Passage provided -
Off Leash Fun

March 30, 2011

I am a huge fan of dog parks.  Not because of the interaction my dogs can have with other dogs, but because it gives them a chance to really stretch their legs and run at full speeds.  We have a decent sized back yard, but it is too small for them to really get their motors going.  I’m not sure what we would have done if we didn’t run our oldest dog (a border collie, golden retriever cross) off leash.  As a pup, she needed quite a bit of exercise (and still does) and leashed walks around the block just didn’t cut it.

stretch Off Leash Fun

I know lots of people are afraid to let their dog off leash and usually their biggest concern is “What if they don’t come back when called?”  My dogs do not come back to me EVERY single time I call them.  And they never will.  There will always be something in the world that is more exciting than me (hard to believe I know).  But they come back most of the time and when they do, I make sure I have something to reward them. Their reward can be a ball or treat or just a pat on the head.  How I reward them depends on the dog and the circumstances. If there are other dogs and people around, I tend to reward with yummy treats, but if I just called them to get them to stop sniffing and catch up, I tend to reward with praise, pets and play.

5540094438 4f03bd62d7 b Off Leash Fun

Lethbridge has three dog parks – Scenic Drive (near Martha’s Retreat on the southside),  Peenaquim (near the shooting range and ball diamonds on the northside) and Popson (at the end of University Boulevard on the west side).  This is my take on the three different parks….

  1. Scenic Park – This tends to be the most popular park.  It has great views and lots of wildflowers in the summer.  There are lots of trails up and down the coulees.  Your dog (and you!) will definitely get a good workout at this park due to all the hills you’ll end up climbing.  This park is quite close to the road so if you are unsure how well your dog is going to listen, I would highly recommend leashing your dog before you get to your vehicle just in case.  Also there is no access to water at this park so be sure to bring some water for you and your dog in the summer.

Directives -
1 > In the dog park post, how does the passage read from "5540094438 4f03bd62d7 b" through "dog in the summer." when you replace "water" with "drinking water"?
2 > From the dog park post, what are the answers to these questions?
(a) What mix is the author's oldest dog?
(b) Where is the Popson dog park located?
(c) What does Scenic Park lack access to?

Provided data -
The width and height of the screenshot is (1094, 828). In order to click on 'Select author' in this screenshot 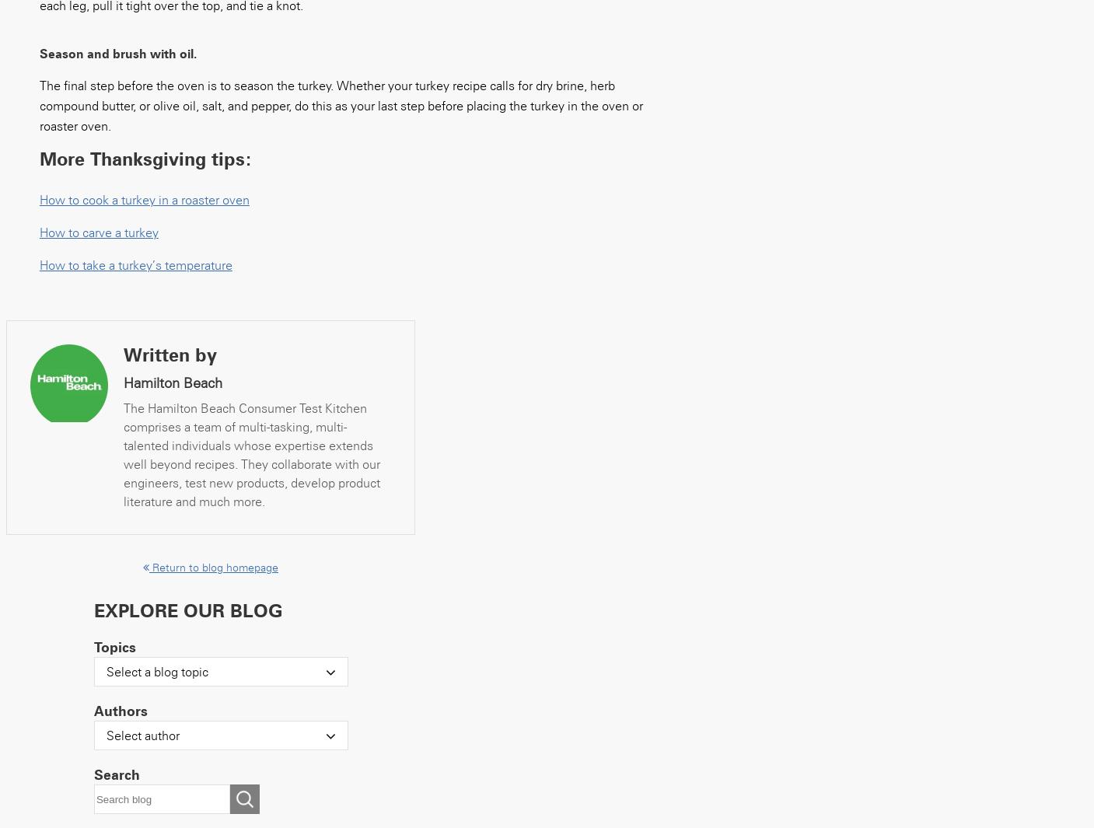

Exercise answers -
1 >
5540094438 4f03bd62d7 b Off Leash Fun

Lethbridge has three dog parks – Scenic Drive (near Martha’s Retreat on the southside),  Peenaquim (near the shooting range and ball diamonds on the northside) and Popson (at the end of University Boulevard on the west side).  This is my take on the three different parks….

  1. Scenic Park – This tends to be the most popular park.  It has great views and lots of wildflowers in the summer.  There are lots of trails up and down the coulees.  Your dog (and you!) will definitely get a good workout at this park due to all the hills you’ll end up climbing.  This park is quite close to the road so if you are unsure how well your dog is going to listen, I would highly recommend leashing your dog before you get to your vehicle just in case.  Also there is no access to drinking water at this park so be sure to bring some drinking water for you and your dog in the summer.

2 >
(a) A border collie, golden retriever cross.
(b) At the end of University Boulevard on the west side.
(c) Water.